This research is generally divided into two phases: the first phase deals with background image generation and vehicle detection, the second phase deals with vehicle tracking and video handoff.
In the first phase we view the image as a mixture of three data distributions: vehicle, background and shadow. Thus the problem is modeled as a mixture of Gaussian problem and our goal is to separate the background data from other data distributions. We proposed a median model and an improved median model to separate the background data from mixture data and to generate background reference images.
In median model we keep track of deviation between the median and its neighbors in a reordered pixel sequence. When sample size is big enough, the reordered pixel sequence is in what we called balanced-median model. This model is indicated by a very small deviation value. In this case the median of the pixel sequence falls in background set and could be used for background estimation. When sample size is not big enough, the reordered pixel sequence is in what we called shifted-median model. This model is indicated by a much bigger deviation value. In this case the median falls out of background set and are excluded for background estimation.
This median model has an impressive performance to handle slow moving or even stationary vehicles. But the time complexity is still expensive for real time image processing. The improved median model is proposed to reduce the time complexity to a reasonable level. In improved median model, we take samples in a bigger time interval to make it capable of dealing with slow moving and stationary vehicles. The sample size from experimentation is obtained as a small constant value between 5 and 20. This small sample constant size could dramatically reduce the time complexity.
As a complementary to this improved median model, a mask-classified updating method is introduced to update the background image in a short term and only classified background pixels are being used for updating.

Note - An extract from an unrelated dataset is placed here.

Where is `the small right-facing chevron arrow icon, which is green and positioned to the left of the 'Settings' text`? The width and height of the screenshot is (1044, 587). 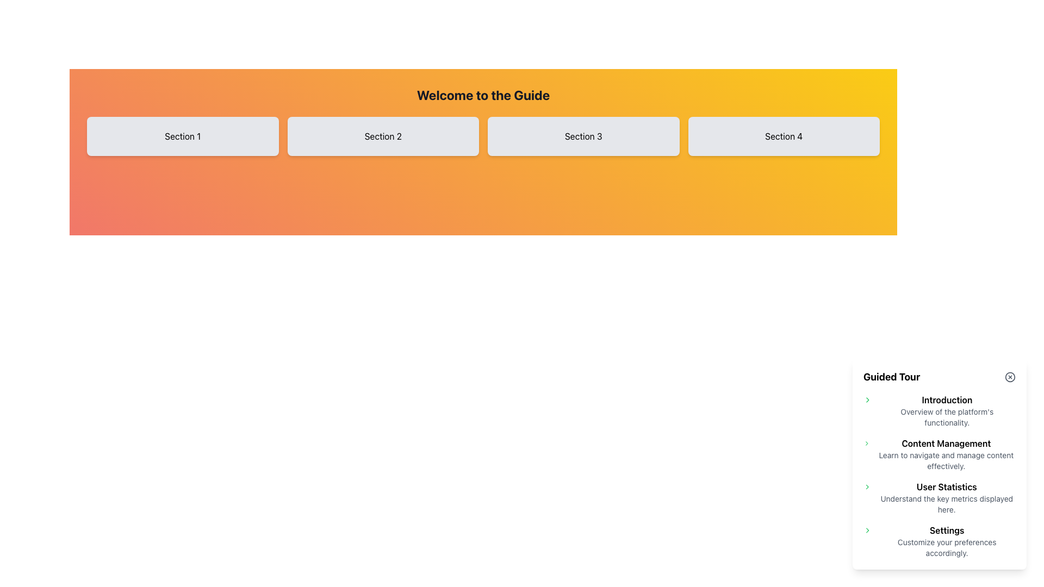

Threshold, erosion, dilation and connected components labeling are used for noise removing and object labeling. After the first phase, the vehicle information is separated from image and input to the second phase for video hand-off and vehicle tracking. In the second phase, the weighted intensity information and shape information for each vehicle is scored and minimum-distance classification method is used for vehicle match. More than 400 vehicles are tested. An overall detection rate of 100% and tracking rate of 74% are obtained in this system.